[Task data]
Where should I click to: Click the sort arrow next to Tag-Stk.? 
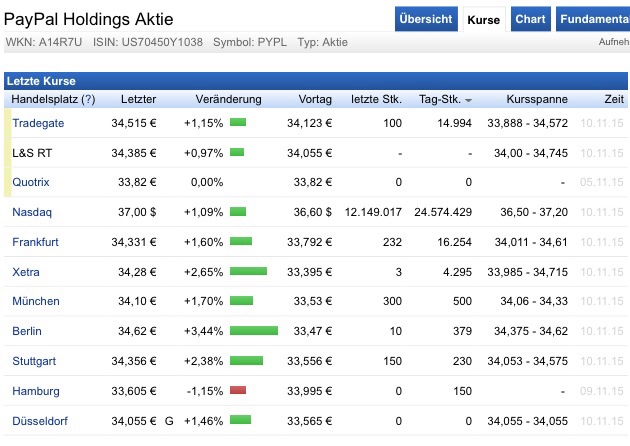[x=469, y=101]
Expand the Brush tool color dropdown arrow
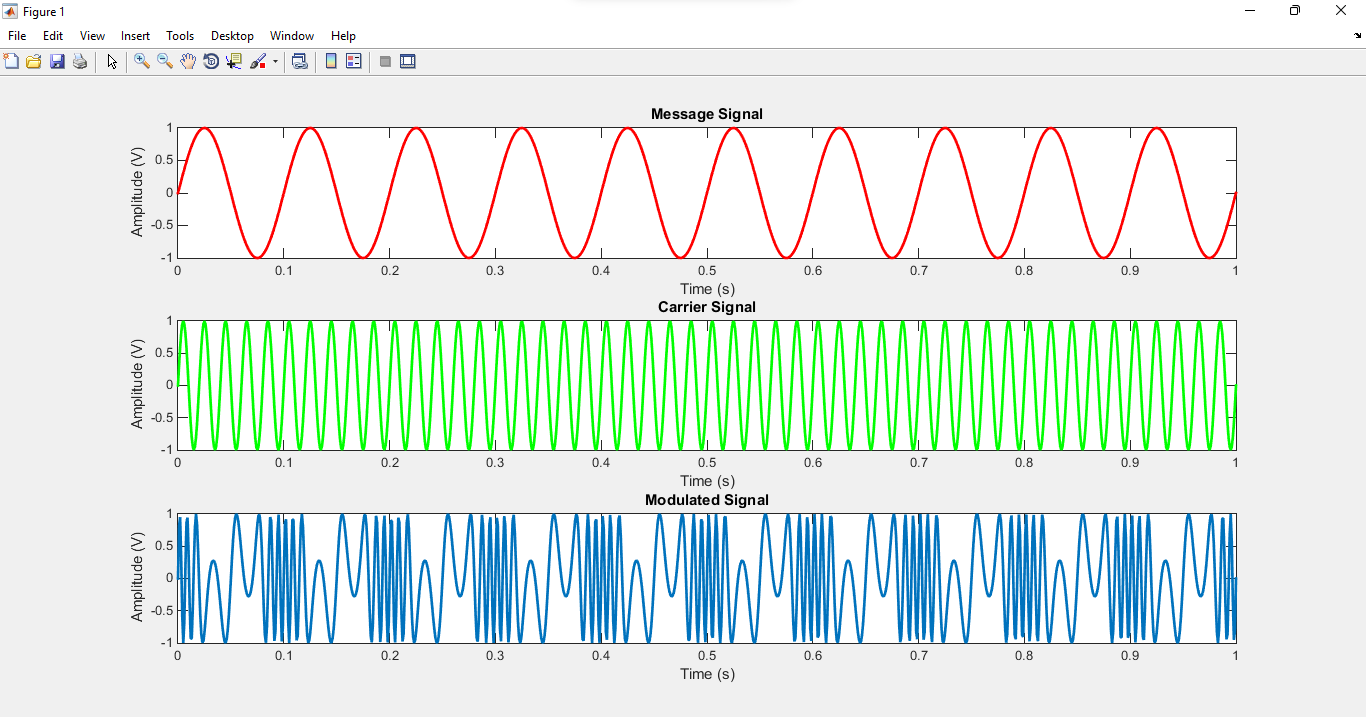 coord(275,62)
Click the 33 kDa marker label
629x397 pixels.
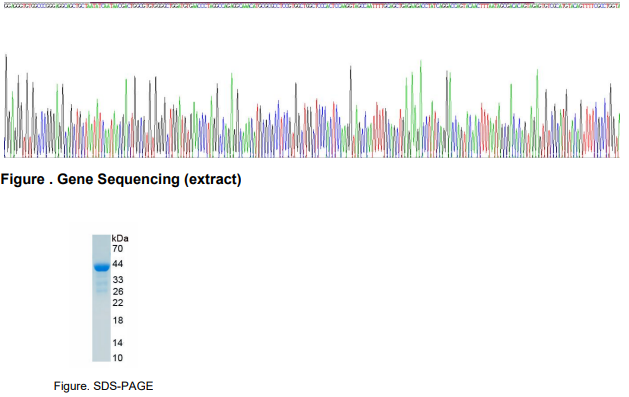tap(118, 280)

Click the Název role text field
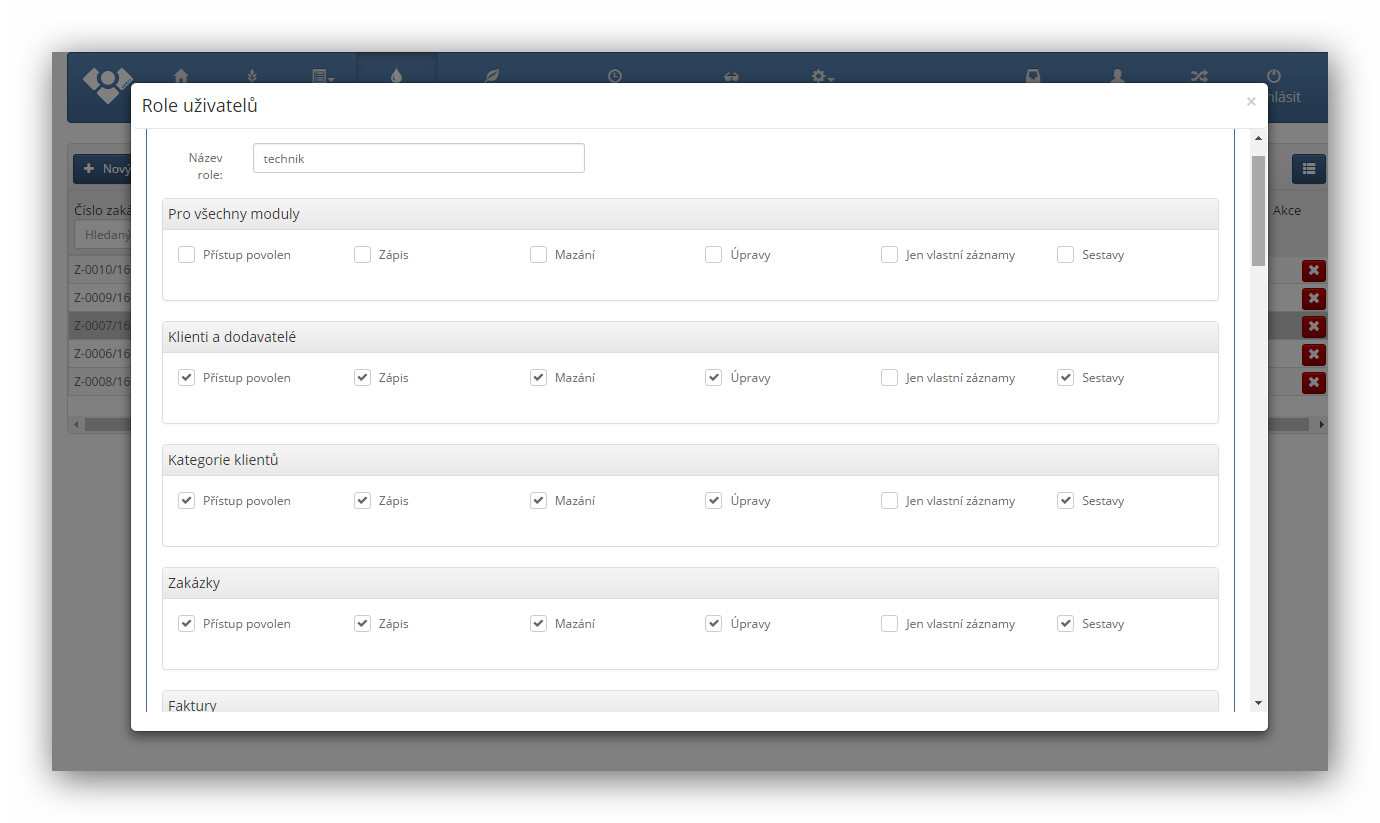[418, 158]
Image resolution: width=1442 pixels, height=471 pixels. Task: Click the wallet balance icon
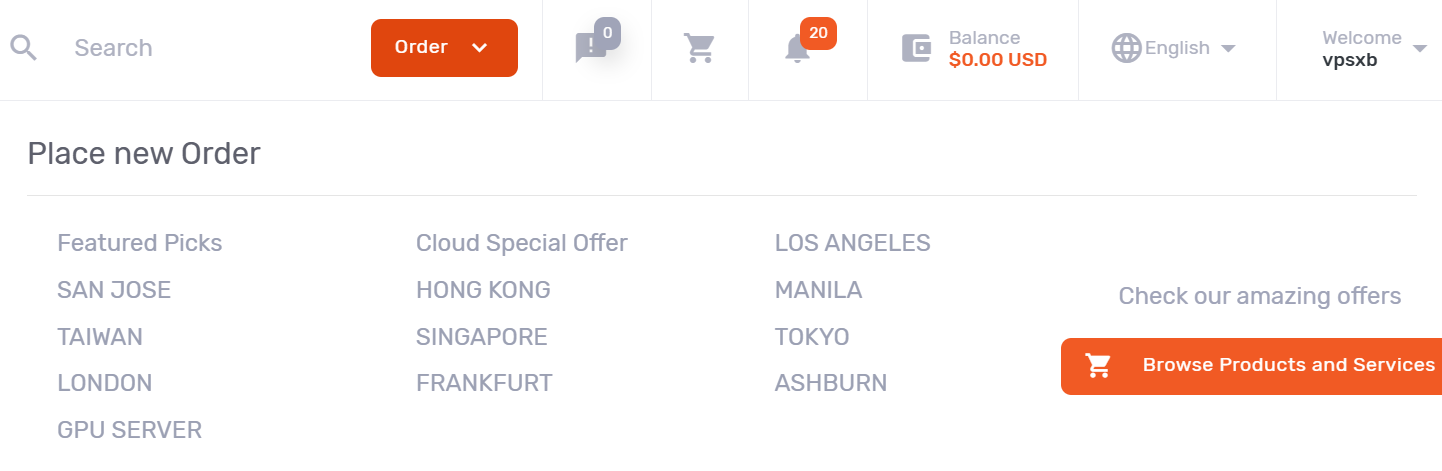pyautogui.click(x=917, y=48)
[/Task data]
## Exercise goal
Type out the entries again without a single change, and leave the pictures out.

## Exercise solution
Where should I click to: Click the sort arrow next to Tag-Stk.? 
[x=469, y=101]
Expand the Brush tool color dropdown arrow
 coord(275,62)
Click the 33 kDa marker label
629x397 pixels.
tap(118, 280)

Click the Název role text field
[418, 158]
Image resolution: width=1442 pixels, height=471 pixels. Task: Click the wallet balance icon
pyautogui.click(x=917, y=48)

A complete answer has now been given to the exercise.